Data for processing:
------

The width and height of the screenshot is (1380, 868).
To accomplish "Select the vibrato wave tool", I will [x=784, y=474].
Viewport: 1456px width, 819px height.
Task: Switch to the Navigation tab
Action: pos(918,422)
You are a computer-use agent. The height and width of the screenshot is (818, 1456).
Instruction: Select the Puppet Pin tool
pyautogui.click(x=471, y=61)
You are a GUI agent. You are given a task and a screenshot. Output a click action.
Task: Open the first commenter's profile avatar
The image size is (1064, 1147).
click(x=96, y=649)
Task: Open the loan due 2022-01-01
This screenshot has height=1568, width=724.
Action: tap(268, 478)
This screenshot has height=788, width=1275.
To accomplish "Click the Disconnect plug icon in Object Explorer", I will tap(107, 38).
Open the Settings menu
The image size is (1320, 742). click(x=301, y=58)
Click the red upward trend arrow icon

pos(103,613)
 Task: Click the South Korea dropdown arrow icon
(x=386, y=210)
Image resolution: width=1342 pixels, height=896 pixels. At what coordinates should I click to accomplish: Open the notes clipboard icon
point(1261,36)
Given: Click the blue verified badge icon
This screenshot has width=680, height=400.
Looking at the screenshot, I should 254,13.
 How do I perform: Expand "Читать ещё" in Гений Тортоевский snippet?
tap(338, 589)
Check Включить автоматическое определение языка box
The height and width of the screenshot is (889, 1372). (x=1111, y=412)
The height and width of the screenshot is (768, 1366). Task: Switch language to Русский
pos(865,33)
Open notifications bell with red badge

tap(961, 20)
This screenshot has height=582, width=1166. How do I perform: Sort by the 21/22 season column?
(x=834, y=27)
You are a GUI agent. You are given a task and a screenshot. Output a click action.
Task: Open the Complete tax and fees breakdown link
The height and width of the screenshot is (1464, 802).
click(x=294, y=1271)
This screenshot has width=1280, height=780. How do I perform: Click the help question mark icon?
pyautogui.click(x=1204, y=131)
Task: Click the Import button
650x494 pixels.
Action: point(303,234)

------

Written exercise: Can you lay out the data as a numbered list, from its first line up to and including the line containing "Action: pos(918,422)", leaving out any blank lines?

The completed task:
1. The width and height of the screenshot is (1380, 868).
2. To accomplish "Select the vibrato wave tool", I will [x=784, y=474].
3. Viewport: 1456px width, 819px height.
4. Task: Switch to the Navigation tab
5. Action: pos(918,422)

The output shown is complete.